▶ **Exercise description**
Beginning with the line that mentions "Task: Deselect Québec in the Province slicer", reproduce every line through the last line of the entries, exactly, and only those.

──────── Record excerpts ────────

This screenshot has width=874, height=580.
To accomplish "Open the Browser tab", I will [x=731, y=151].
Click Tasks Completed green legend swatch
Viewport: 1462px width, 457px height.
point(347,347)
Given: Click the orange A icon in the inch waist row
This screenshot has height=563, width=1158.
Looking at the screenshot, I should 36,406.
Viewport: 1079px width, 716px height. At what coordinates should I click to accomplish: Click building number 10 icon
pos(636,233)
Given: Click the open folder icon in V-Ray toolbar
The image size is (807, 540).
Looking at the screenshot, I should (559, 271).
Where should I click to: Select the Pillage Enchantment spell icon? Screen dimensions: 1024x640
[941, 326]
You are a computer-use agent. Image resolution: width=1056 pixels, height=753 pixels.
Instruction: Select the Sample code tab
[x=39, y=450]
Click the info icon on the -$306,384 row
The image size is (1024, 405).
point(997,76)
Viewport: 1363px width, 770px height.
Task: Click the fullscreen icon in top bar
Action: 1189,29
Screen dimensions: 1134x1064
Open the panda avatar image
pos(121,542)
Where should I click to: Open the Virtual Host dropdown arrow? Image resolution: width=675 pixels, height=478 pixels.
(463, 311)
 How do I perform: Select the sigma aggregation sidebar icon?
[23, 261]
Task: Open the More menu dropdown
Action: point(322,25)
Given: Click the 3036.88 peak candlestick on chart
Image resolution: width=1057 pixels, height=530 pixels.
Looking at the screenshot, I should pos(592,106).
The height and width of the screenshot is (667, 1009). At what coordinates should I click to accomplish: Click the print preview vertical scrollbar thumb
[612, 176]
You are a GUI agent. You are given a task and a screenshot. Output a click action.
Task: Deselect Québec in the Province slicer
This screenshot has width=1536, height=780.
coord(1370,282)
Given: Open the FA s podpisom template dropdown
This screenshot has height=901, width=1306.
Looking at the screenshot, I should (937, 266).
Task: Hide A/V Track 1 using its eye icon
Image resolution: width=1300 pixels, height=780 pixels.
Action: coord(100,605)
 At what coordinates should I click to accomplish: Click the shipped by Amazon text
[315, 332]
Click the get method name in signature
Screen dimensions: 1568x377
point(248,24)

────────

▶ **Answer for this exercise**
Task: Deselect Québec in the Province slicer
This screenshot has width=1536, height=780.
coord(1370,282)
Given: Open the FA s podpisom template dropdown
This screenshot has height=901, width=1306.
Looking at the screenshot, I should (937, 266).
Task: Hide A/V Track 1 using its eye icon
Image resolution: width=1300 pixels, height=780 pixels.
Action: coord(100,605)
 At what coordinates should I click to accomplish: Click the shipped by Amazon text
[315, 332]
Click the get method name in signature
Screen dimensions: 1568x377
point(248,24)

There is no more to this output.